Defendants raise several grounds for dismissing different counts of the complaint. The court will address each in turn.

A. Intention Infliction of Emotional Distress

Defendants argue that Count II of plaintiff's complaint, which alleges intentional infliction of emotional distress, should be dismissed. Defendants contend that plaintiff has not alleged facts sufficient to support his claim of intentional infliction of emotional distress, since he has not pled that defendants were aware that severe emotional distress was substantially certain to be produced by their conduct. Instead, they contend, plaintiff has merely laid out "boilerplate" allegations not supported by the facts he alleges.

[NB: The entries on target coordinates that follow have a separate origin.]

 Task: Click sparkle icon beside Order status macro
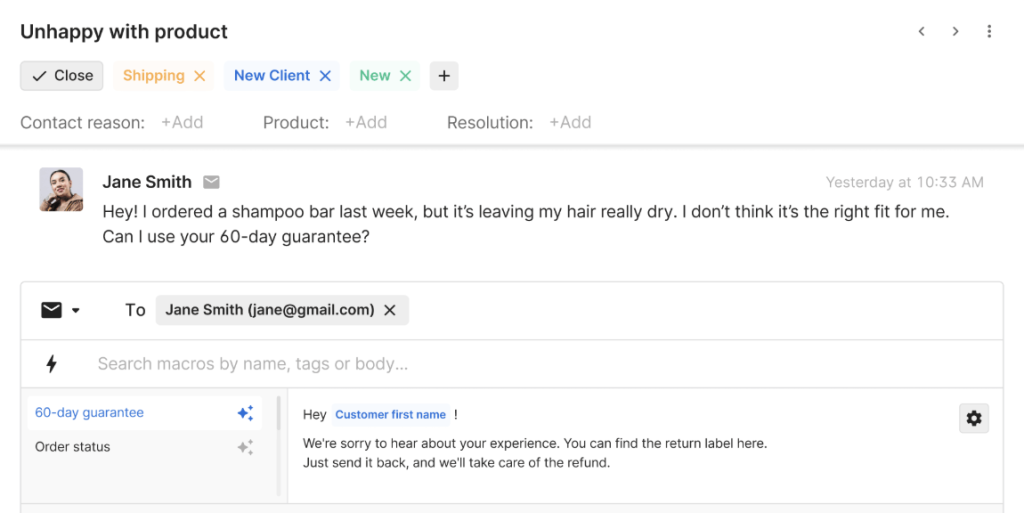(245, 447)
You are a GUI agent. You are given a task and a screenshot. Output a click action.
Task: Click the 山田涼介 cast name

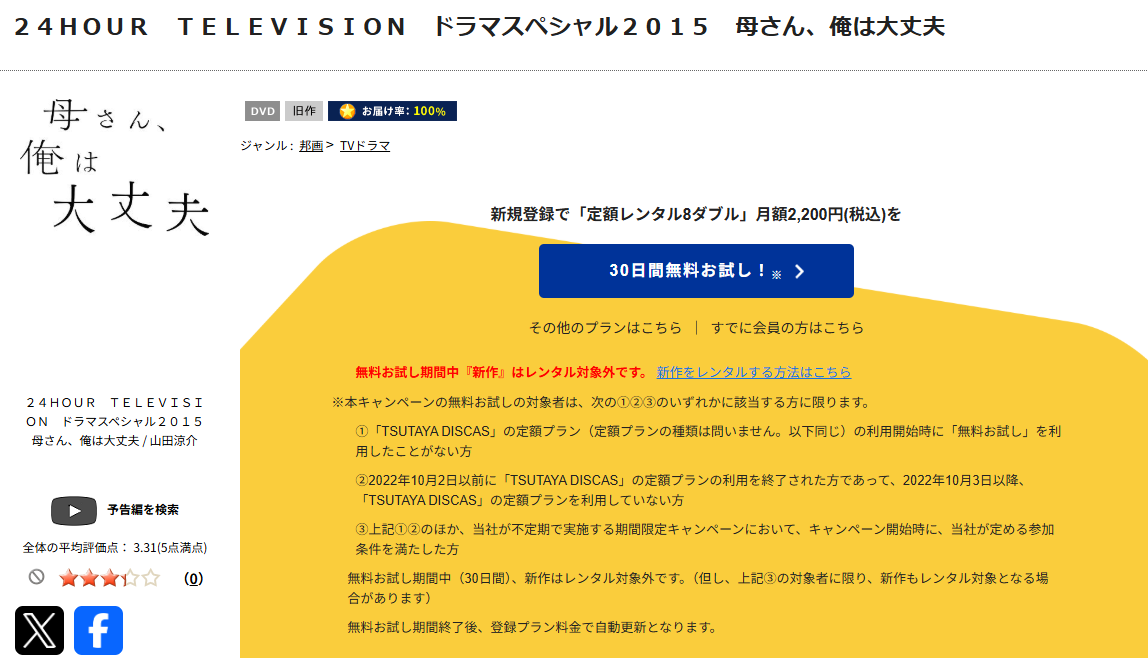point(174,440)
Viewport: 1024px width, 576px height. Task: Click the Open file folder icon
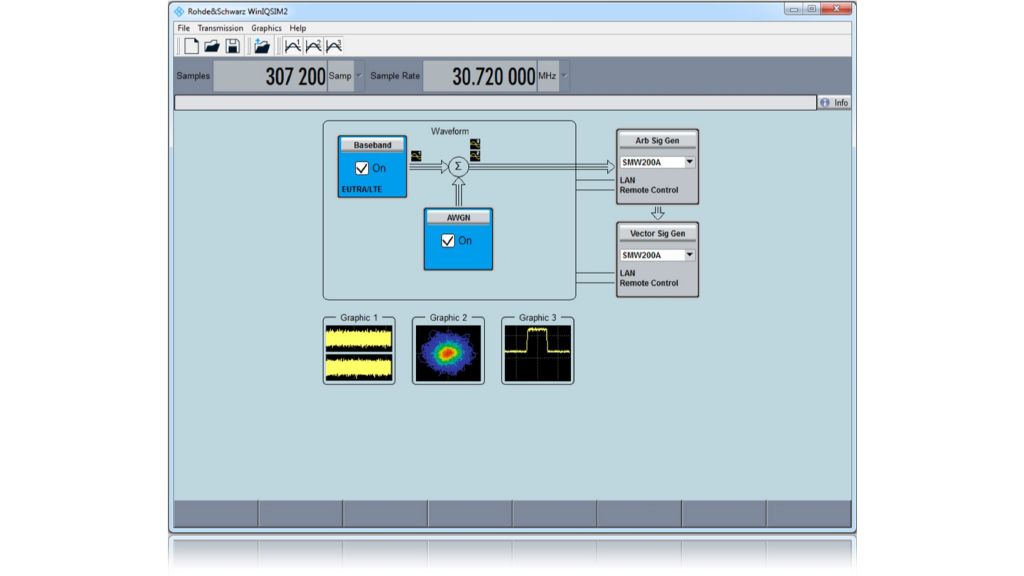212,46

As a general matter, defendants argue that plaintiff's pleading is insufficient to meet pleading standards recently articulated by the United States Supreme Court in Bell Atlantic Corp. v. Twombly, 550 U.S. 544 (2007). In examining the standard for a motion to dismiss after the Supreme Court's decision in Twombly, the Third Circuit Court of Appeals has concluded that "'stating . . . a claim requires a complaint with enough factual matter (taken as true) to suggest' the required element. This 'does not impose a probability requirement at the pleading stage,' but instead 'simply calls for enough facts to raise a reasonable expectation that discovery will reveal evidence of' the necessary element." Phillips v. County of Allegheny, 515 F.3d 224, 234 (3d Cir. 2008) (quoting Twombly, 550 U.S. at 556-57).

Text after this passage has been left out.